In support of the motion to dismiss, the defendant also cites Young v. Margiotta, 136 Conn. 429, 433, 71 A.2d 924 (1950), for the proposition that the voluntary appearance filed on behalf of the defendant in the 1991 proceeding signified the commencement of an "action." Specifically, the defendant focuses on the court's statement in Young that
[o]rdinarily, the time of bringing an action is the date when the writ is served on the defendant. . . . In such a case the service of the garnishment does not begin the action; that occurs only when the defendants are brought within the jurisdiction of the court by service of a writ upon them or by their voluntary appearance.

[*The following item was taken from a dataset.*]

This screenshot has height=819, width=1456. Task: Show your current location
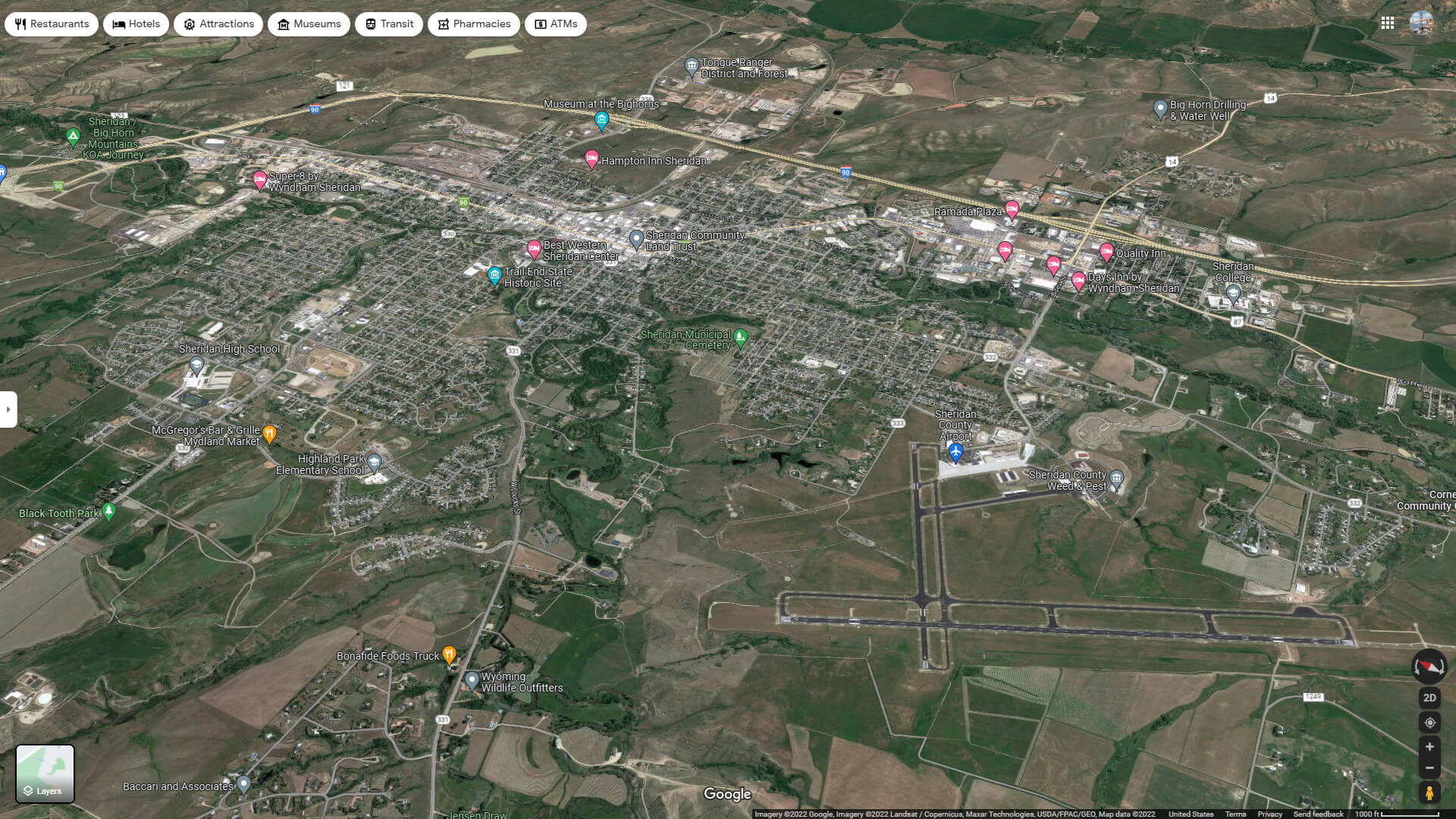tap(1429, 723)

(Citations omitted; internal quotation marks omitted; emphasis added.) Id. In Rule v. Rule, 6 Conn. App. 541, 506 A.2d 1061 1986), the Connecticut Appellate Court stated that
"[t]he term `appearance' is used [to] designate the overt act by which one against whom suit has been commenced submits himself CT Page 11208-W to the court's jurisdiction. . . ." Am.Jur.2d, Appearance 1. A party may make a formal appearance in an action by giving written notice of his appearance; see Practice Book 64; . . . or by "implication from the defendant's seeking, taking, or agreeing to take some step or proceeding in the cause, beneficial to himself or detrimental to the plaintiff or from some act done with the intention of appearing and submitting to the court's jurisdiction." 5 Am.Jur.2d, Appearance 14; see Beardsley v. Beardsley, 144 Conn. 725, 729-30, 137 A.2d 752 (1957) . . . . (Citations omitted.) Id., 544-45.

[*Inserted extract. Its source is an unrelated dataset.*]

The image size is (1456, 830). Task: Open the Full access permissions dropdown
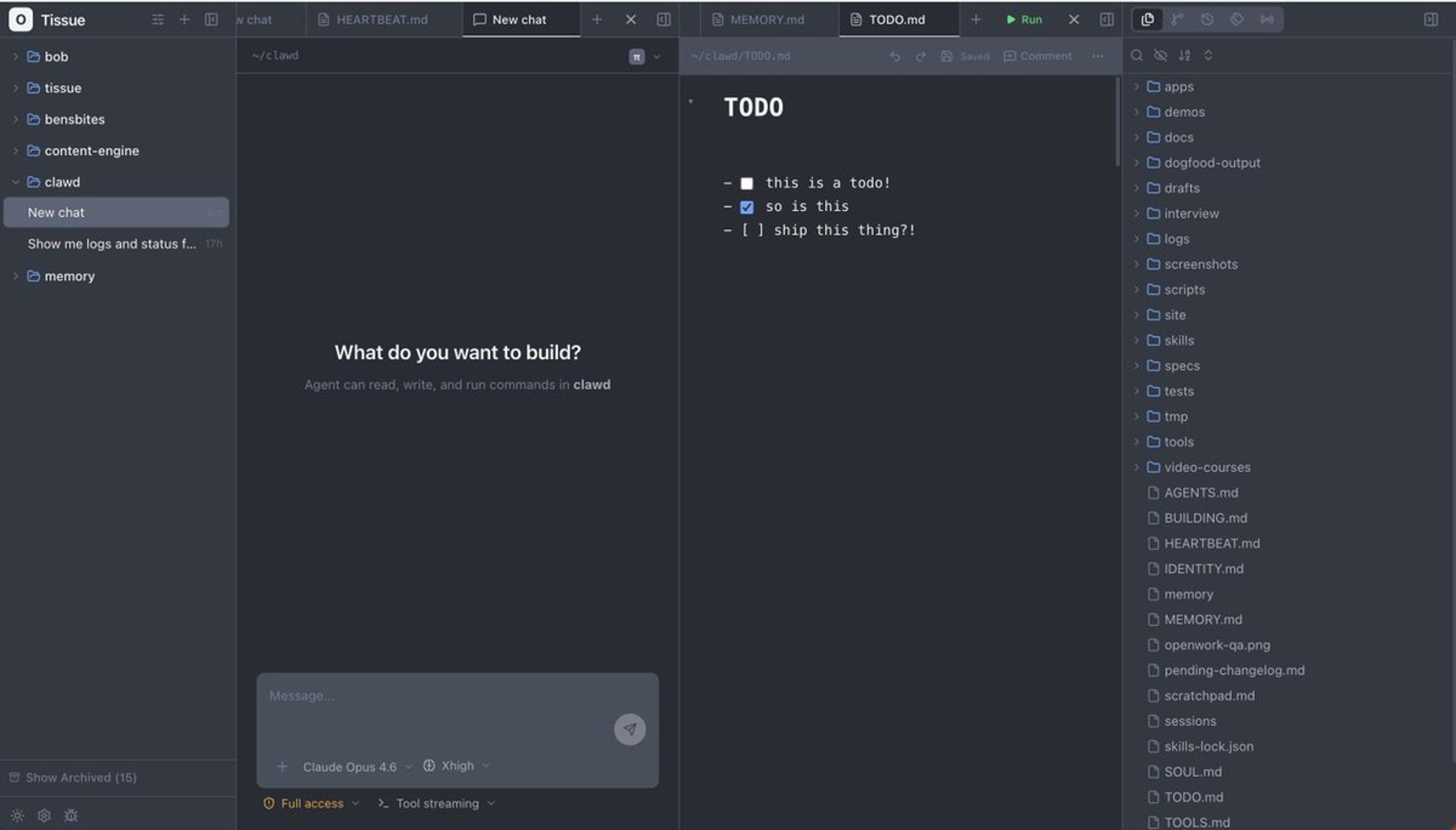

The defendant's reliance on Young is misplaced. In Young, the Connecticut Supreme Court plainly stated that "the service of garnishment does not begin the action . . . ." Young v. Margiotta, supra, 136 Conn. 433. The court finds that the filing of an appearance in the context of prejudgment remedy proceedings does not render the proceedings an "action" for the purposes of the accidental failure of suit statute. The case law makes clear that prejudgment remedy proceedings are separate and distinct from the cause of action contained in the complaint; the purpose of prejudgment remedy proceedings is to insure the presence of the defendant and secure the defendant's property until final judgment. SeeBartosiewicz v. Town of Hartford, supra, 14 Conn. Sup. 359. The filing of an appearance by the defendant within the context of prejudgment remedy proceedings does not trigger the commencement of an action for the purposes of the accidental failure of suit statute.
In accordance with the foregoing the court finds that the 1991 proceeding was not an "action," for the purposes of the accidental failure of suit statute, General Statutes § 52-592. Accordingly, the court denies the defendant's motion to dismiss the present action.